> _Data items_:
BEGIN

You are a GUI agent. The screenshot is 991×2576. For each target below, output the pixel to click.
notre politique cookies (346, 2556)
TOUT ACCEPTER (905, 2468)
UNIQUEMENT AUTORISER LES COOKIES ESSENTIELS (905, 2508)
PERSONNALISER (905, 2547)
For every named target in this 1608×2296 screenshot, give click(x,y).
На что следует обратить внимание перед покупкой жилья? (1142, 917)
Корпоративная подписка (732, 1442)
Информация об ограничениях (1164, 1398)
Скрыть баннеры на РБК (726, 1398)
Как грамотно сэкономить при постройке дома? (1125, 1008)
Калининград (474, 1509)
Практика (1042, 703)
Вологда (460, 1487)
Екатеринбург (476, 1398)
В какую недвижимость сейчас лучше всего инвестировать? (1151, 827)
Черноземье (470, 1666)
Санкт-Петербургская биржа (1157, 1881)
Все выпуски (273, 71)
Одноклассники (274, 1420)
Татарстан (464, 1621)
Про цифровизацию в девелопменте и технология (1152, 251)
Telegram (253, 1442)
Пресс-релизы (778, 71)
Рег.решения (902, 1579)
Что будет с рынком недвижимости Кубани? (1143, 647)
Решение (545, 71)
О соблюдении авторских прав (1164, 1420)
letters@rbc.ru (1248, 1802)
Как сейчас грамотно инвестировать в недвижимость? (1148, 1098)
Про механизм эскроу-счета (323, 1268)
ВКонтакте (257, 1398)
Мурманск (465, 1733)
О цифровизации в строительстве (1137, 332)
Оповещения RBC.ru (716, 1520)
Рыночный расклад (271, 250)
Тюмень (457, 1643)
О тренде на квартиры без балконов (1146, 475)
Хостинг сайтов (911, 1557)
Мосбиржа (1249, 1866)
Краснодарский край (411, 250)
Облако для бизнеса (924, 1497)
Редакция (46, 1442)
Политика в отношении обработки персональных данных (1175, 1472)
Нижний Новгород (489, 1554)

END

> _WHAT IS NEEDED_: How many lines in the records above contain the word "грамотно"? State that number and nothing more.

> _ANSWER SPACE_: 2